Tuesday, November 13, 2007

Influencing the Easily Influenced

Usually our strategies for shaping debate in policy generally and in corr sent in particular are based around getting to “influencers” who then spread info and research around to decisionmakers they influence. So we produce report after report and do press conferences and releases and get editorials written . . . year after year after year. But this research indicates that the “influencers” may not have the impact that we generally ascribe to them and that better strategy would focus on campaigns to get to the masses in language and media more suited for their persuasion.

An important new study appearing in the December issue of the Journal of Consumer Research finds that it is rarely the case that highly influential individuals are responsible for bringing about shifts in public opinion.

Instead, using a number of computer simulations of public opinion change, Duncan J. Watts (Columbia University) and Peter Sheridan Dodds (University of Vermont), find that it is the presence of large numbers of "easily influenced" people who bring about major shifts by influencing other easy-to-influence people.

"Our study demonstrates not so much that the conventional wisdom is wrong . . . but that it is insufficiently specified to be meaningful," the researchers write. "Under most conditions that we consider, we find that large cascades of influence are driven not by influentials, but by a critical mass of easily influenced individuals."

Instead of a model in which opinion flows only from the media to influentials, and then only from influentials to the larger populace, Watts and Dodds created an influence network with opinion flows in many directions at once, adjusted for the probability that a given individual will adopt a change when the information comes from a certain source.

They then introduced an event into the simulation, evaluating what factors resulted in an overall shift in opinion in their model system. They also introduced "hyper influentials" and monitored their effects, tried grouping individuals together into sub-networks, and adjusted the degree at which attitudes shift.

"Anytime some notable social change is recognized, whether it be a grassroots cultural fad, a successful marketing campaign, or a dramatic drop in crime rates, it is tempting to trace the phenomenon to the individuals who "started it," and conclude that their actions or behavior "caused" the events that subsequently took place," the authors write.

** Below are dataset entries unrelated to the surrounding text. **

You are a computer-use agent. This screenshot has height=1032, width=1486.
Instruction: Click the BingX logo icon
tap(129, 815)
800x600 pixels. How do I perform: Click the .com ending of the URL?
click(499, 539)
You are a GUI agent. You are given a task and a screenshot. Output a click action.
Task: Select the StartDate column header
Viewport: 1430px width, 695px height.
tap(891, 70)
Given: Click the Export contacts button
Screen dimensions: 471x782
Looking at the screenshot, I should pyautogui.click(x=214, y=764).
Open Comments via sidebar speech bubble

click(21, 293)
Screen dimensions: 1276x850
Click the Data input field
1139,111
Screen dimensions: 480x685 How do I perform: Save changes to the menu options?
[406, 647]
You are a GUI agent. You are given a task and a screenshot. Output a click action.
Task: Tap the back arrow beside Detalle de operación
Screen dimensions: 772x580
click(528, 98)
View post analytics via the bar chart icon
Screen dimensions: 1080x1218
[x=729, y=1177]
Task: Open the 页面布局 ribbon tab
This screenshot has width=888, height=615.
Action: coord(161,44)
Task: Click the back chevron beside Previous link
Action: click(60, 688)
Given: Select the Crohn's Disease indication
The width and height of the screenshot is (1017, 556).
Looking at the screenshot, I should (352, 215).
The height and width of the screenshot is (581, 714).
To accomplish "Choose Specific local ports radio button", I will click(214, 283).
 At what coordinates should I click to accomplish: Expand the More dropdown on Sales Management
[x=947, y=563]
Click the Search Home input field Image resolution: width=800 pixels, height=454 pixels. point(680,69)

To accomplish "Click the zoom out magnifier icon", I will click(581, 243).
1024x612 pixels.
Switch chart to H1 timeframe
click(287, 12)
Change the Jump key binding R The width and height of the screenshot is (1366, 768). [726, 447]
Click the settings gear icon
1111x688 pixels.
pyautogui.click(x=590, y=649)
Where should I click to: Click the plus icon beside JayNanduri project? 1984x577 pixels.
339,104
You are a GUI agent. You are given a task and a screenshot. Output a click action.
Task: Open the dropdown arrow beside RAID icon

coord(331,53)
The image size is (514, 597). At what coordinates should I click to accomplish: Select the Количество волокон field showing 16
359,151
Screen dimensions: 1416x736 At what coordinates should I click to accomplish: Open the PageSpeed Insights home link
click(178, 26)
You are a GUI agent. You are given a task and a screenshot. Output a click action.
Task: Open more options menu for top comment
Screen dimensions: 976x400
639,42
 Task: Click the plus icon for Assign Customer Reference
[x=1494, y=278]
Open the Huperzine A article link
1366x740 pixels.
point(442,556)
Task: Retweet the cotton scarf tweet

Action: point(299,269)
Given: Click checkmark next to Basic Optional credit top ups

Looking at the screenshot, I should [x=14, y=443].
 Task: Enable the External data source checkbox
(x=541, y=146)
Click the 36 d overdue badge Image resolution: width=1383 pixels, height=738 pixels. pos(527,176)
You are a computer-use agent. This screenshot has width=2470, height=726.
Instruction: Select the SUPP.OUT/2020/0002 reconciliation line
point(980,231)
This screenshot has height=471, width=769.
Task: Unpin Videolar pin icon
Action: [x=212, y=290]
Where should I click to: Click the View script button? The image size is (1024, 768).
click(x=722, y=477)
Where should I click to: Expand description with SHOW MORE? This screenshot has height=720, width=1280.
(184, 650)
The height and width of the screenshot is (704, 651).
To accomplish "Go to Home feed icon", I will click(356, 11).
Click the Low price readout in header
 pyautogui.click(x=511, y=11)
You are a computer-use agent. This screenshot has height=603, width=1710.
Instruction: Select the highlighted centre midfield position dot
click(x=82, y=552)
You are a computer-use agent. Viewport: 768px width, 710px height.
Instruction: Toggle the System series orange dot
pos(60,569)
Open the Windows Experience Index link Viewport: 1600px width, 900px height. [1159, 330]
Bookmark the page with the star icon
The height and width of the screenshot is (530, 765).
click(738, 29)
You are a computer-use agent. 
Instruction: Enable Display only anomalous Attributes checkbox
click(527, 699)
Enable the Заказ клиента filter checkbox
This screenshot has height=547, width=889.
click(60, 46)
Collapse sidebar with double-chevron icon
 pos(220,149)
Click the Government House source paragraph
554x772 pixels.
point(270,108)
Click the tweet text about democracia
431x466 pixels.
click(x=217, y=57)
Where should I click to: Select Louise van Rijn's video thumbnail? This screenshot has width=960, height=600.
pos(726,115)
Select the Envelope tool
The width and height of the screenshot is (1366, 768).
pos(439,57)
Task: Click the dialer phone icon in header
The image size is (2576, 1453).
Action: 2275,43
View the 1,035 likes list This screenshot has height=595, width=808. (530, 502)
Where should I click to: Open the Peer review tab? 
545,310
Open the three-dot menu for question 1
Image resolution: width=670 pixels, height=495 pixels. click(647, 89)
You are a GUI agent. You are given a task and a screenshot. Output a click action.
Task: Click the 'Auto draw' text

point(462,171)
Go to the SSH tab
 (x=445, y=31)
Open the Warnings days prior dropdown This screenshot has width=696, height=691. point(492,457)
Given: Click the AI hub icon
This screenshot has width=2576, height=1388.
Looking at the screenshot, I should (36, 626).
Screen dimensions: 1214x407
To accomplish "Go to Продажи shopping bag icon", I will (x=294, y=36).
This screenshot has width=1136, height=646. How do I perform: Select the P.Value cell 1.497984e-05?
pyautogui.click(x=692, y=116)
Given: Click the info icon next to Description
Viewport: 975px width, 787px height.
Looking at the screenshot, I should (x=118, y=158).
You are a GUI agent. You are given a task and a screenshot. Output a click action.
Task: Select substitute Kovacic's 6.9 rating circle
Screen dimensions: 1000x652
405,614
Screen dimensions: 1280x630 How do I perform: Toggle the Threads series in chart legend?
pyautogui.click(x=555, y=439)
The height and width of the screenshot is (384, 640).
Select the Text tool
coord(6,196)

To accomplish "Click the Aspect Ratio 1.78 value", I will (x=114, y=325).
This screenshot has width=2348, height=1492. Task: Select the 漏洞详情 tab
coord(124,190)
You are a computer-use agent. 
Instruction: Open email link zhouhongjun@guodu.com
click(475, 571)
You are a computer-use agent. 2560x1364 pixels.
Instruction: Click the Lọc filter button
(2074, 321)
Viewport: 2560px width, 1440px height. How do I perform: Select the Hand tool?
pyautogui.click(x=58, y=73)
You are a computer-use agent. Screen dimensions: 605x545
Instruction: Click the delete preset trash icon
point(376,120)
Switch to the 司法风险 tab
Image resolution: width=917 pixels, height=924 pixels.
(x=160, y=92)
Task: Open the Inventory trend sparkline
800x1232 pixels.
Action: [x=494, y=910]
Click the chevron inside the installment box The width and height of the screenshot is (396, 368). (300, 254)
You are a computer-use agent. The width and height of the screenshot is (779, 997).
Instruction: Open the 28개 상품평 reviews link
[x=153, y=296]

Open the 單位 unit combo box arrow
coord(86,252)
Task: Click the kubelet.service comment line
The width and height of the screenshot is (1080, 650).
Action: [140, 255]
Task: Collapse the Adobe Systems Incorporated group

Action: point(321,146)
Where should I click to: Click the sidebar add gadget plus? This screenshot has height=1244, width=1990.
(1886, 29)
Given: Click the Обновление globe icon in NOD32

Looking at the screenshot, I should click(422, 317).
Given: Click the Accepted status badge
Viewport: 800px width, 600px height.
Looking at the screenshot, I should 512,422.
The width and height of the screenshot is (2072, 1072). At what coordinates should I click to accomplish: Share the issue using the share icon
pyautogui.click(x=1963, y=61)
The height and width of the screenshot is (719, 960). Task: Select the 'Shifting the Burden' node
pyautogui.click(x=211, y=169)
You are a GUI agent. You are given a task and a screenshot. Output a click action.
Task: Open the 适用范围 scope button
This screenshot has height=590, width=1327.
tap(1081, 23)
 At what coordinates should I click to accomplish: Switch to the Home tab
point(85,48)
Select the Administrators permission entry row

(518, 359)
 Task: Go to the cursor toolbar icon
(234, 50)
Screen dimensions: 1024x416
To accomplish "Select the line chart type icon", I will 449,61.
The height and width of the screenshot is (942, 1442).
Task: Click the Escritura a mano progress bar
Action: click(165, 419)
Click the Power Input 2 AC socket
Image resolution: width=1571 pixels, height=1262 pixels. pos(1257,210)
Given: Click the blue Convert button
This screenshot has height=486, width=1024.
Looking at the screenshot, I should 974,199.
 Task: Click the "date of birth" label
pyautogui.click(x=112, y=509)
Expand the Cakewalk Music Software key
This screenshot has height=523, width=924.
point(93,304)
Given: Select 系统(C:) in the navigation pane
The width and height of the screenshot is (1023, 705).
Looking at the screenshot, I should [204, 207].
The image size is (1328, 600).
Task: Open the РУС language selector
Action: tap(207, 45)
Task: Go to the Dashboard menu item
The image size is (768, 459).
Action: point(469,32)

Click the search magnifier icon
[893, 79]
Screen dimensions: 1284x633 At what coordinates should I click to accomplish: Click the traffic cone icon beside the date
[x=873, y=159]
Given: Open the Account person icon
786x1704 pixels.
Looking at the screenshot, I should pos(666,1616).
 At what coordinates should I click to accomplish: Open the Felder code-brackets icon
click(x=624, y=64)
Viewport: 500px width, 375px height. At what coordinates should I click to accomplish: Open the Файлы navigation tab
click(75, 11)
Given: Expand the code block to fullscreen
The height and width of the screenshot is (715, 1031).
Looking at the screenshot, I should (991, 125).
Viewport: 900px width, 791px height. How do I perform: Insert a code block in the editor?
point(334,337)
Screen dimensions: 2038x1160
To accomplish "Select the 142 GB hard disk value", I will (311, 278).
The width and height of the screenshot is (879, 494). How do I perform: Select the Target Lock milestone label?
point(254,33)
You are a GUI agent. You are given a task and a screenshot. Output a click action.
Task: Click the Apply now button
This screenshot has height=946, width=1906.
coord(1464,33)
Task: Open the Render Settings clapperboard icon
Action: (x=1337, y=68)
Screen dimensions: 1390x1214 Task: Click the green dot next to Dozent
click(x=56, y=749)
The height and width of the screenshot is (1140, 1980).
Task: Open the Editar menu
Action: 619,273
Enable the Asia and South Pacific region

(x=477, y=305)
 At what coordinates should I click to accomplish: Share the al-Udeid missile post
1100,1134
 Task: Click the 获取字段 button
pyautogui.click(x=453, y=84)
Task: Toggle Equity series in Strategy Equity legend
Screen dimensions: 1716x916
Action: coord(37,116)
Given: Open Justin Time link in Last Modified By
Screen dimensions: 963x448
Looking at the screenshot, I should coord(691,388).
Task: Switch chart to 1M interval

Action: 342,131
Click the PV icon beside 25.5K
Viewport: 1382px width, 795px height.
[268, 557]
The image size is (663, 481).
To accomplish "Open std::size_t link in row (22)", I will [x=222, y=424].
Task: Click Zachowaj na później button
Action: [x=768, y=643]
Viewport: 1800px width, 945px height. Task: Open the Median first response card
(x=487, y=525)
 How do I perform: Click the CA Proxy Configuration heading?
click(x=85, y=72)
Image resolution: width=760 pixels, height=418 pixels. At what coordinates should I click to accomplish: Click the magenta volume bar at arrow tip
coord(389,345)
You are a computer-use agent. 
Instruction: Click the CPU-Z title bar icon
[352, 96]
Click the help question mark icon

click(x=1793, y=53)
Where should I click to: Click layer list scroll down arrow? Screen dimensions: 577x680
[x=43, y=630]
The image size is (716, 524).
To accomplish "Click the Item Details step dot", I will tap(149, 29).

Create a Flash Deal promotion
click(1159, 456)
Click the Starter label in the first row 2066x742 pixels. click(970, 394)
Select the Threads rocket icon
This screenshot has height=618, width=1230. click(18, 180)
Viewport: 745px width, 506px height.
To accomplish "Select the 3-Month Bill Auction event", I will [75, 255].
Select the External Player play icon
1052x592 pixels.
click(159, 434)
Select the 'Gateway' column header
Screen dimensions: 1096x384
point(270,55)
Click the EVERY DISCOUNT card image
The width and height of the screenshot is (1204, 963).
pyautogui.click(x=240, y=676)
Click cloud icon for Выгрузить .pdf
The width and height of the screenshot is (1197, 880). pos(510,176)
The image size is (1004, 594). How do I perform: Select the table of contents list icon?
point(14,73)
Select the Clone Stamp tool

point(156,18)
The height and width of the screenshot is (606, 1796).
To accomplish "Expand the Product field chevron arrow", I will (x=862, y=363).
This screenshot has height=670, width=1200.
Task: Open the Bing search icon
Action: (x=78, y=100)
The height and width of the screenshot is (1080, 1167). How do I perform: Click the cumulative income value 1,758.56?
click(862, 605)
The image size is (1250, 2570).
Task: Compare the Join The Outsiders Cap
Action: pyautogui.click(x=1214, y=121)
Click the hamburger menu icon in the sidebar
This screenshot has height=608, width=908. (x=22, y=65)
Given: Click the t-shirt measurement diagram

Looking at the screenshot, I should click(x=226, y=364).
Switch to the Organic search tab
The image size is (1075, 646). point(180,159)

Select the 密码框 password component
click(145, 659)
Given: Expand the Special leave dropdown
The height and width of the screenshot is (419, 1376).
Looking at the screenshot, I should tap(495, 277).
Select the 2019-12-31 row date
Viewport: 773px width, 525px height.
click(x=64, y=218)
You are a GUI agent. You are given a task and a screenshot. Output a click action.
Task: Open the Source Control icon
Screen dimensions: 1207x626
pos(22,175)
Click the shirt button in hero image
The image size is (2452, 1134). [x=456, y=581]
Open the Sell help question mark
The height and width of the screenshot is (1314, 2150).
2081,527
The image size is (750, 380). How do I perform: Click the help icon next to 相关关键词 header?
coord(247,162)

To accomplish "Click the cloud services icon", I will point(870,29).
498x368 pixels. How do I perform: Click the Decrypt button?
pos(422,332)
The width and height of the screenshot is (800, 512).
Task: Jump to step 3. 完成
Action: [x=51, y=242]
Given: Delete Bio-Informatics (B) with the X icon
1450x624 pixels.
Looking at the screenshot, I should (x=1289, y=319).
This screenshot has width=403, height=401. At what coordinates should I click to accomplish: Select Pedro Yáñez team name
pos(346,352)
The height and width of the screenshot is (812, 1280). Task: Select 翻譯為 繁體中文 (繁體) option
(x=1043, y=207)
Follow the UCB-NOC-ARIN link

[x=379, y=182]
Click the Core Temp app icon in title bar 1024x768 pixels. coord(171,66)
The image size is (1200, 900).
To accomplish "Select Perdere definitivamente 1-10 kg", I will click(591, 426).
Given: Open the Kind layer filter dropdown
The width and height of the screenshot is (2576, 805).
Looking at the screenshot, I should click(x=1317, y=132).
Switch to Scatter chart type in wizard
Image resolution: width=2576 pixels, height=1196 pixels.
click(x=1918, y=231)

However, they explain: "...under most of these conditions influentials are less important than is generally supposed, either as initiators of large cascades, or as early adopters."

Watts wrote a very interesting, thought-provoking, and even readable book on networking and complex systems and how they operate and adapt, Six Degrees, which would be worth your time if you want to see how that field is developing and why it is already starting to eclipse our traditional way of viewing and describing the world. You know, when you have time.